SPD Kreisverband Ulm – Logo

An den
SPD Parteivorstand
Willy- Brandt- Haus
Wilhelmstraße 141
10963 Berlin

Ulm, den 30.09.2009

Bundestagswahl 2009 – Zeit für einen Neuanfang!

Liebe Genossinnen und Genossen,

das desaströse Ergebnis der SPD bei der Bundestagswahl 2009 hat mich spontan dazu bewogen, mit Unterstützung des OV- Vorstandes der SPD Ulm- West diesen Brief zu schreiben. Zunächst möchte ich unserem Spitzenpersonal, unserem Kanzlerkandidaten Frank- Walter Steinmeier, Franz Müntefering und allen Wahlkampfteams herzlich für die geleistete Arbeit danken. Das Wahlergebnis war leider nicht zum persönlichen Einsatz proportional. Wie man auch immer zur SPD steht, ein solches Ergebnis hat unsere Partei sicher nicht verdient. Dennoch muss über Konsequenzen aus dem Ergebnis laut nachgedacht werden.
Die SPD hat bei der Bundestagswahl 2009 das schlechteste Wahlergebnis seit 1949 eingefahren. Im gesamten Wahljahr 2009 wurde bereits deutlich spürbar, dass die SPD schon über einen längeren Zeitraum massiv das Vertrauen der Bürgerinnen und Bürger und ihrer Stammwählerschaft verloren hatte. Wenn wir nun einen weiteren Niedergang unserer SPD verhindern wollen, müssen wir jetzt handeln! Ein weiter so kann es nach diesem Ergebnis nicht mehr geben! Die SPD muss sich auf Bundes- und Landesebene dringend inhaltlich und personell erneuern und wir brauchen einen Schnitt bezüglich der Agenda 2010, die zu damaliger Zeit vielleicht richtig gewesen sein mag und auch positive Regelungen enthielt, uns aber jetzt in deren Konsequenz einen Wahlverlust nach dem anderen beschert. Ein Großteil der früheren SPD- Wähler hat die Agenda 2010 auch wegen mangelnder Diskussion in der Vermittlung in deren Gänze bis heute nicht vollständig umrissen. An einem Reformpaket inhaltlich kleben zu bleiben, dass derart mit sozialen Einschnitten und enorm negativen Emotionen und Schicksalen verbunden ist, können wir uns jetzt nicht mehr erlauben, denn die Wählerinnen und Wähler identifizieren die SPD ausschließlich mit den Seiten der Agenda 2010, die Einschnitte und Kürzungen bedeuten. Wir müssen uns nun schnell personell und inhaltlich vom Makel der Agenda 2010 lösen, ohne die positiven Seiten der Agenda zu verleugnen. Das geht aber nur mit neuen Köpfen auf Bundes- und Landesebene. Ich halte es für unglücklich, dass Frank- Walter Steinmeier als Vorsitzender der Bundestagsfraktion gewählt worden ist, der für die Menschen die soziale Kälte der Agenda 2010 und den Verlust bei der Bundestagswahl 2009 mehr als jeder andere verkörpert. Ich begrüße, dass auch Franz Müntefering sich einem Neuanfang an der Parteispitze nicht verschließt. Ute Vogt als Landesvorsitzende hat ebenfalls ihren Rücktritt erwägt, was meiner Ansicht nach ebenso zu begrüßen ist, da sie in gleichem Maße nach einem desaströsen Ergebnis in Baden- Württemberg weder inhaltlich noch als Person die Zukunft der Landes- SPD darstellen kann.
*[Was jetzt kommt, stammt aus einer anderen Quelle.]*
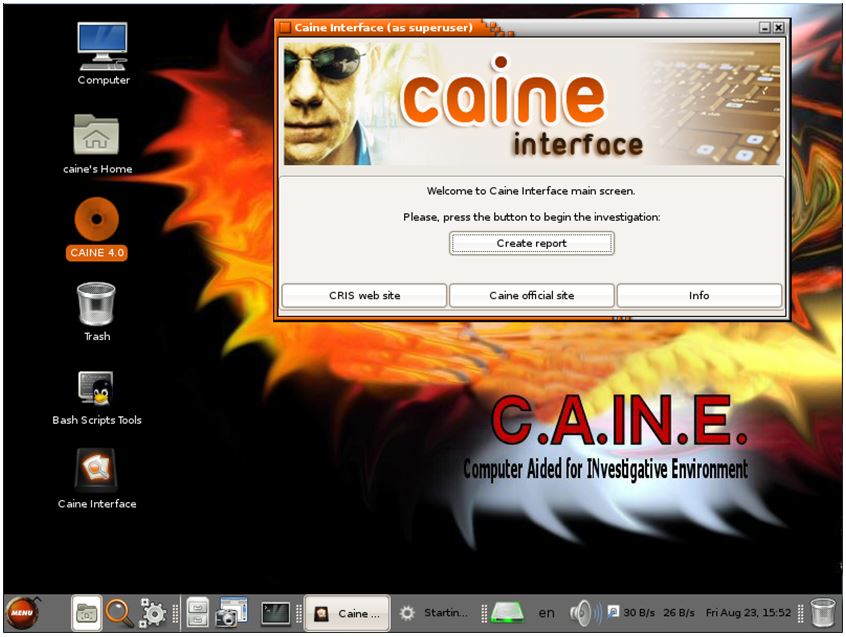
Task: Open the Caine Interface desktop icon
Action: click(x=95, y=468)
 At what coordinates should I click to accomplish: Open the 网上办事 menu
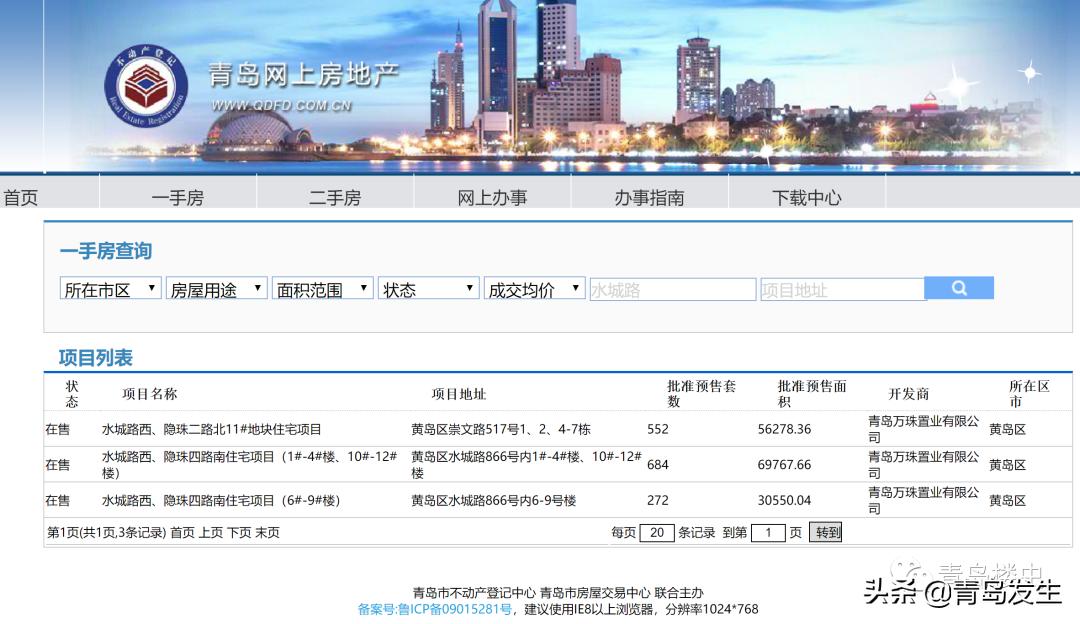pos(494,196)
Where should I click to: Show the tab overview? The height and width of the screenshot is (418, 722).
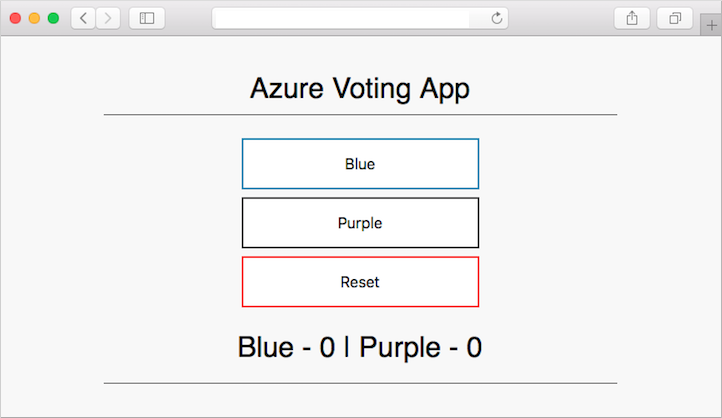[x=675, y=18]
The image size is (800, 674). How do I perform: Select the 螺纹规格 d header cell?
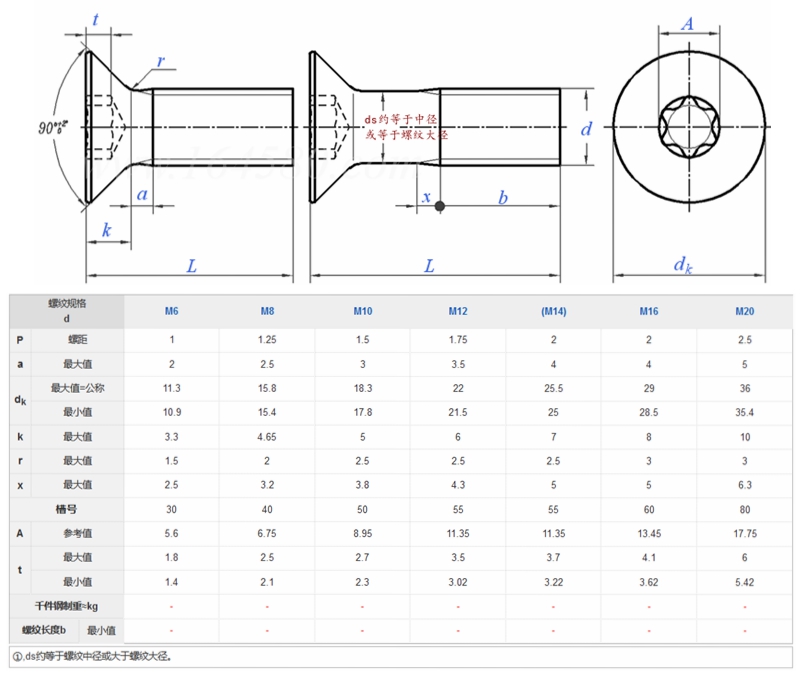coord(67,311)
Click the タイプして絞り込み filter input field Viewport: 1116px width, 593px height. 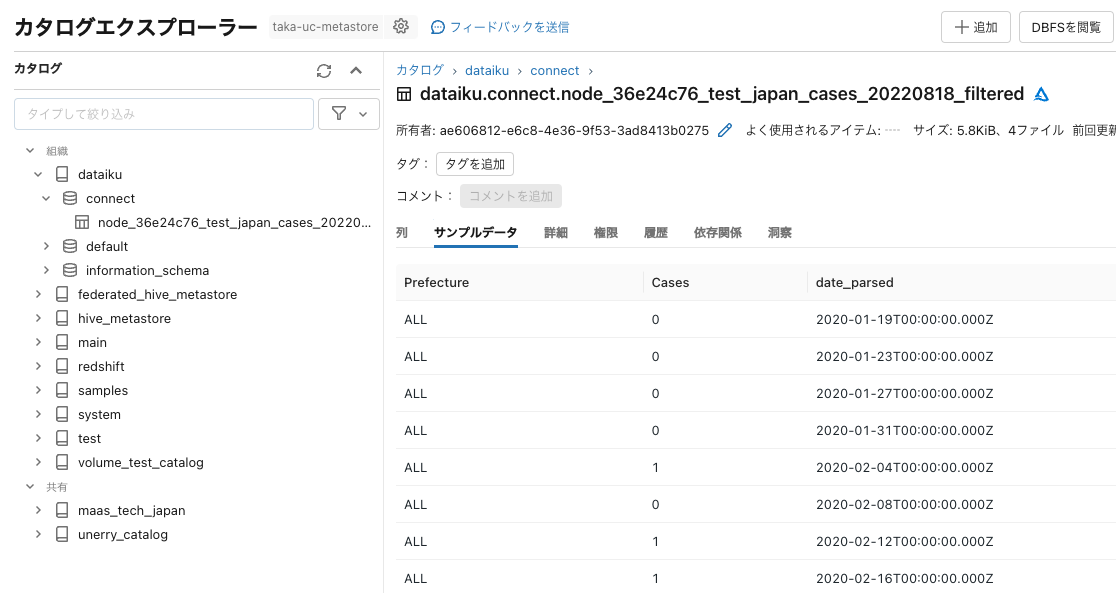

Deutlich verbesserungswürdig ist seitens der Parteispitze zukünftig auch der Umgang mit den Mitgliedern, Multiplikatoren und Anhängern. Diese sind nicht nur in Wahlkampfzeiten wichtig. Eine Politik nach Gutsherrenart, die grundlegende gesellschaftspolitische Reformen schnell durch die Partei peitscht, darf es nicht mehr geben. Das Grundprinzip der innerparteilichen Demokratie und der gesellschaftlichen Vernetzung muss wieder belebt werden, wollen wir wieder neue Mitglieder gewinnen und zu alter Stärke zurückkehren.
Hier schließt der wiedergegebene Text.